• _Exercise requirements_
Lay out the data from the start through the line containing "Looking at the" as a JSON list of strings, one string per line, with both ends included and blank lines skipped. Leave out the pictures.

===== Data to process

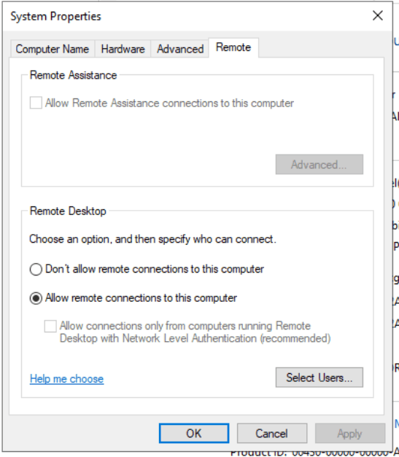Open the Hardware tab
Image resolution: width=399 pixels, height=457 pixels.
pos(123,49)
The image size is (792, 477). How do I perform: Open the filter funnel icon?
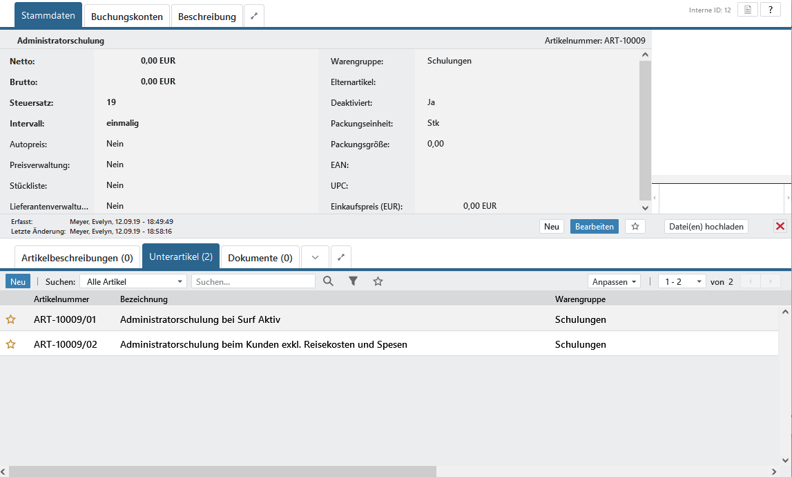pos(353,281)
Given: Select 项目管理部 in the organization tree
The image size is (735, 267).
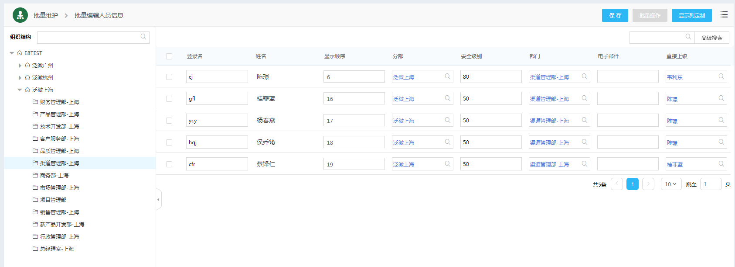Looking at the screenshot, I should [x=53, y=200].
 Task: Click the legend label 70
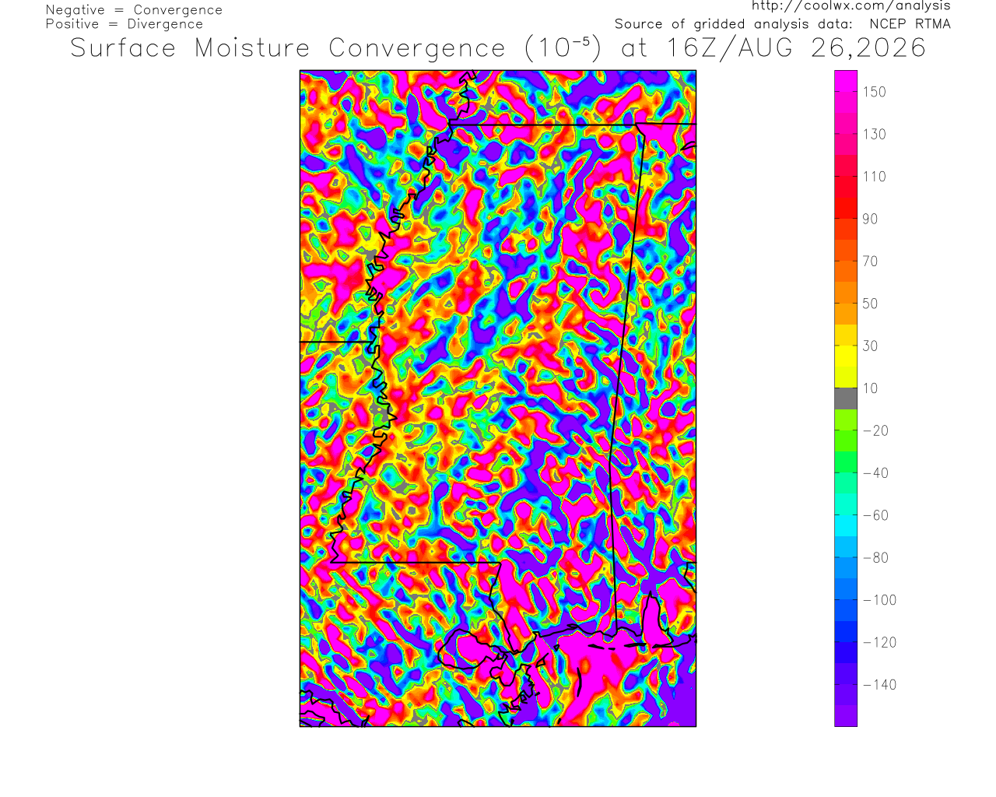point(871,262)
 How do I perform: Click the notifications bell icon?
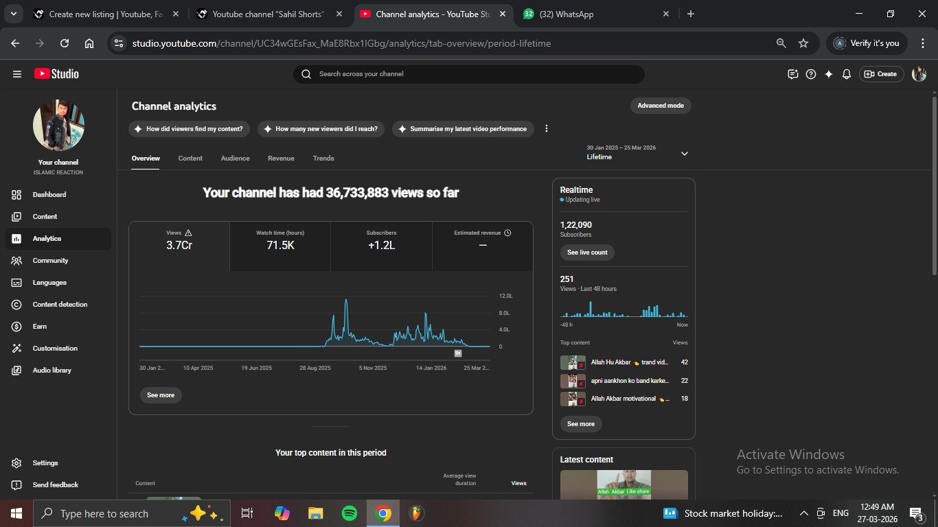(847, 74)
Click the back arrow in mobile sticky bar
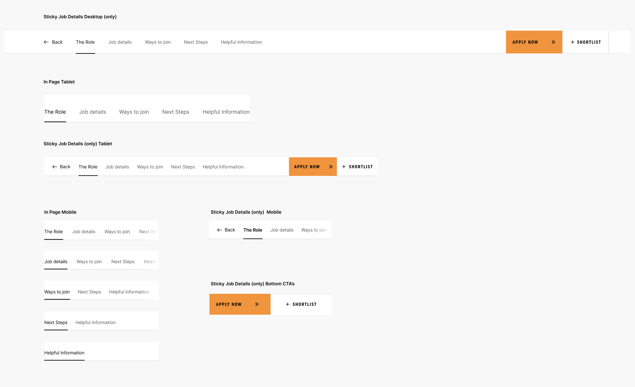This screenshot has width=635, height=387. (x=219, y=230)
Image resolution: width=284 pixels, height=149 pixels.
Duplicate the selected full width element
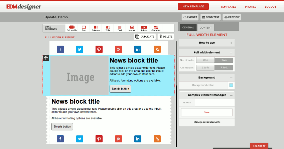click(x=145, y=37)
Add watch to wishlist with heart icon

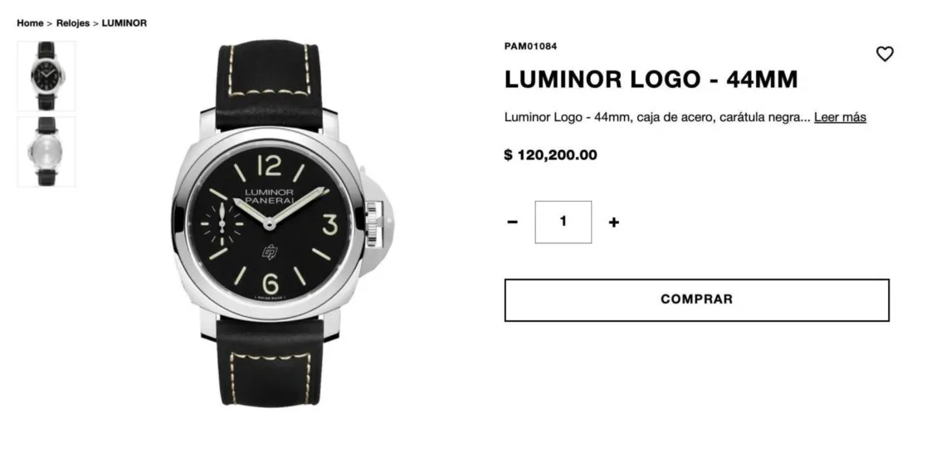tap(885, 54)
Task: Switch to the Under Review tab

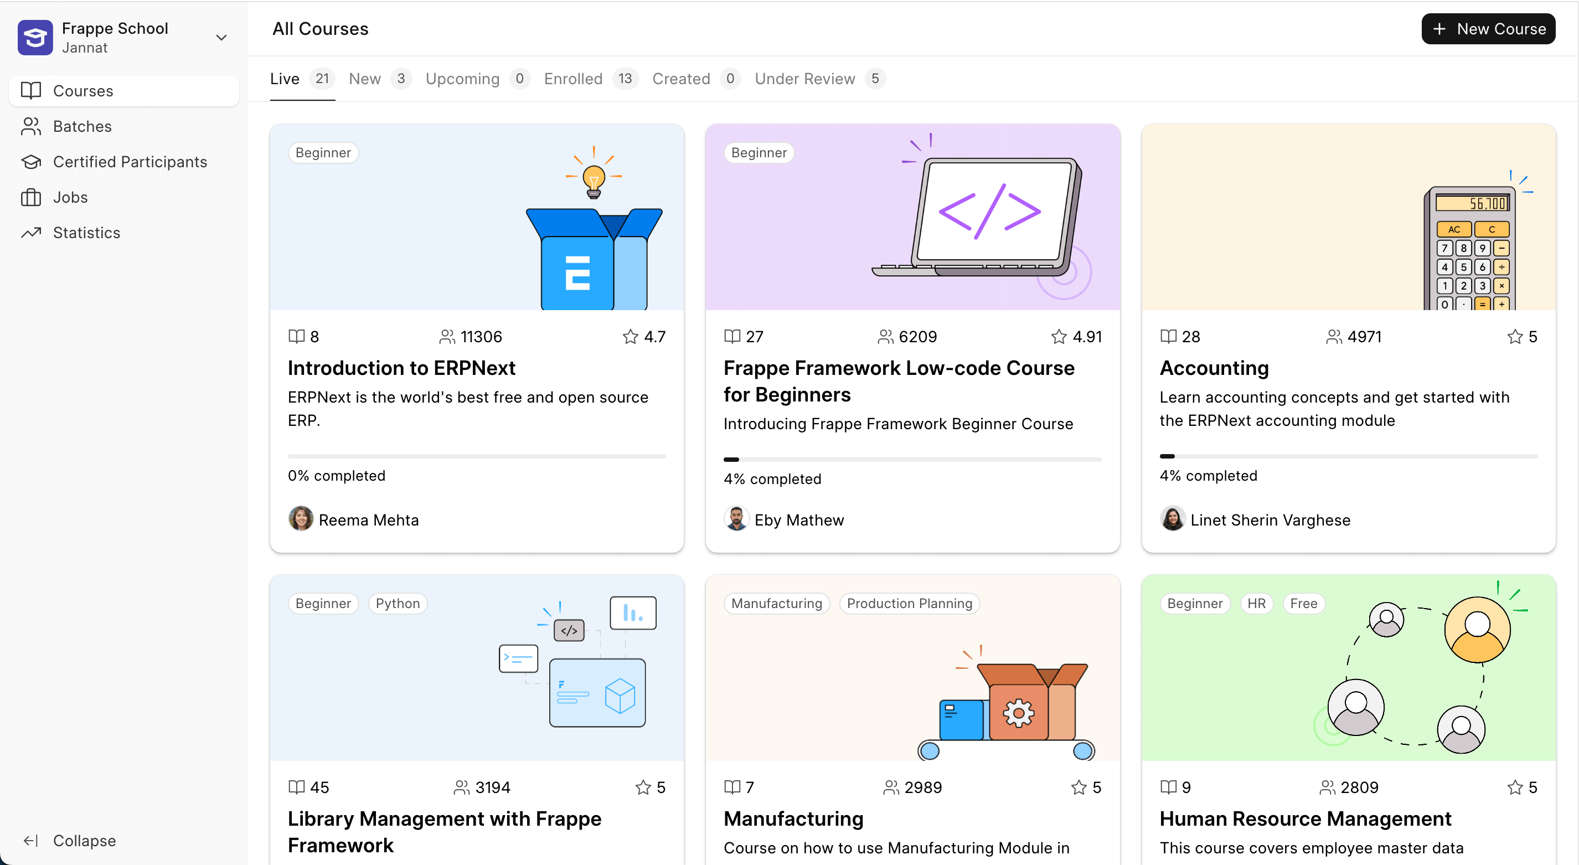Action: coord(804,78)
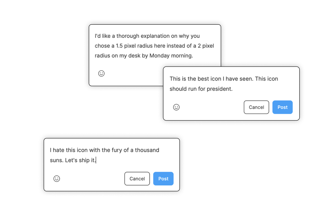Focus the 'best icon' comment text field

click(x=231, y=84)
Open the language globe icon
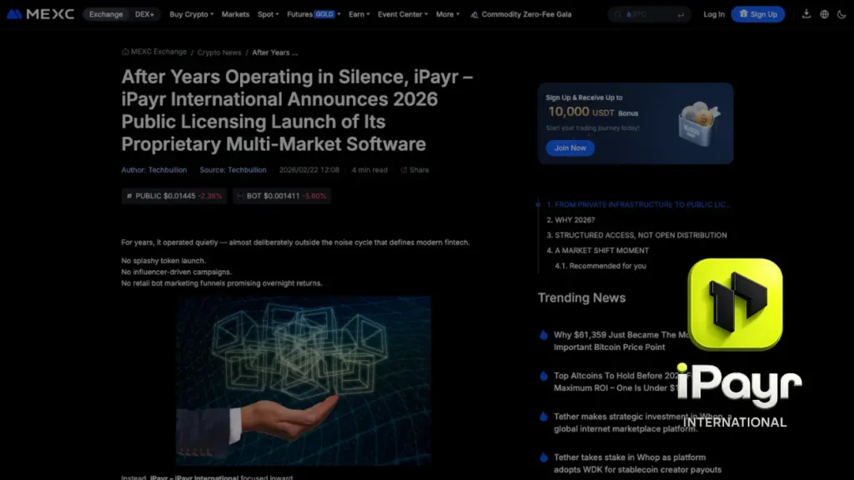This screenshot has width=854, height=480. [x=823, y=14]
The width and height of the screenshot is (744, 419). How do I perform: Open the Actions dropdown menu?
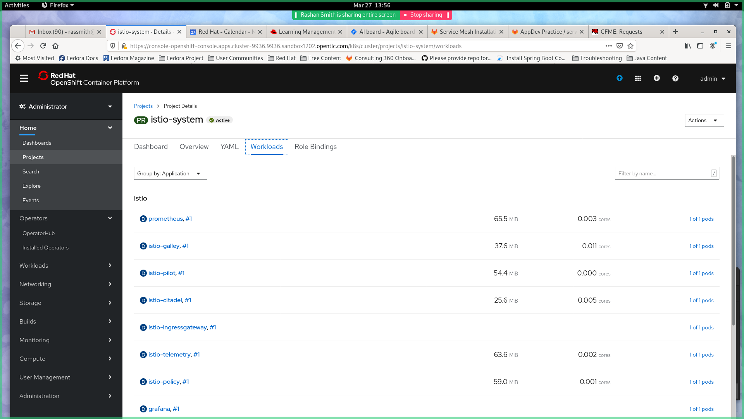pyautogui.click(x=704, y=120)
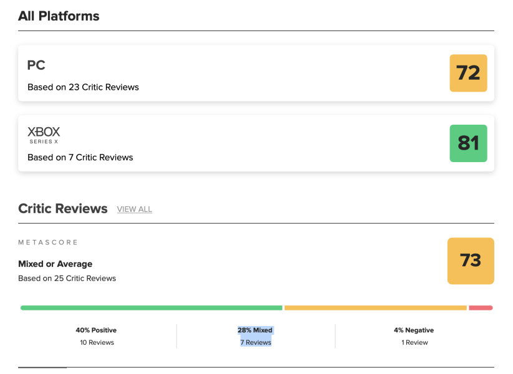Click 'Based on 7 Critic Reviews' text
Image resolution: width=513 pixels, height=374 pixels.
click(80, 158)
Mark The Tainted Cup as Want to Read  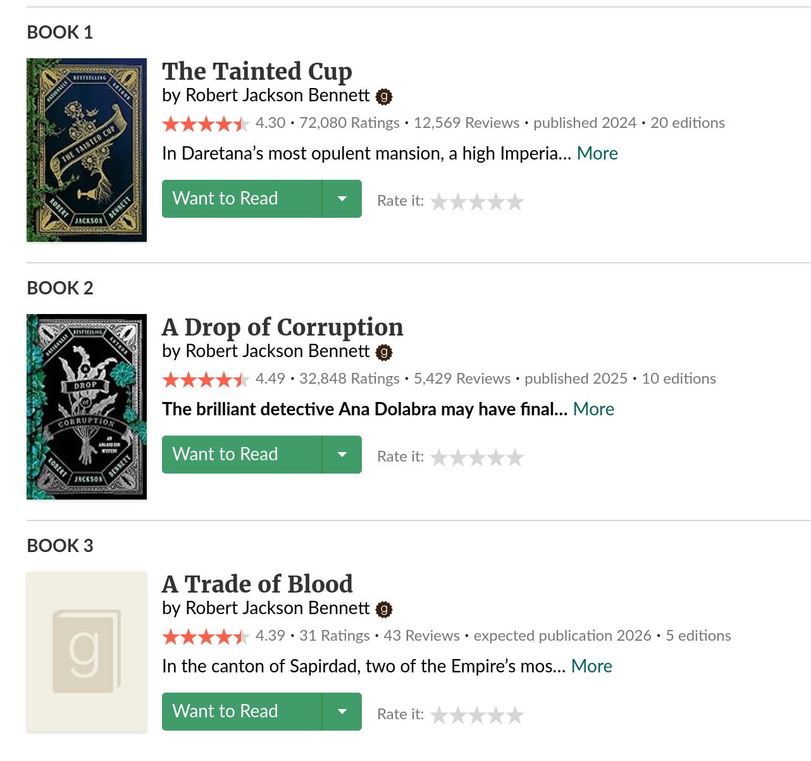pos(242,199)
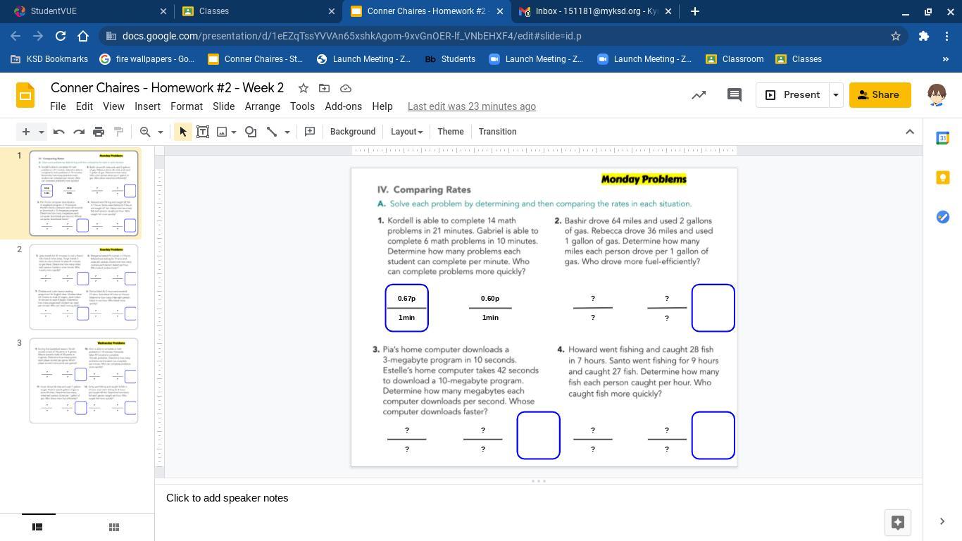The width and height of the screenshot is (962, 541).
Task: Open the Arrange menu
Action: coord(262,106)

==========

• _Exercise result_
[
  "Open the Hardware tab",
  "Image resolution: width=399 pixels, height=457 pixels.",
  "pos(123,49)",
  "The image size is (792, 477). How do I perform: Open the filter funnel icon?",
  "pos(353,281)",
  "Given: Select 项目管理部 in the organization tree",
  "The image size is (735, 267).",
  "Looking at the screenshot, I should [x=53, y=200]."
]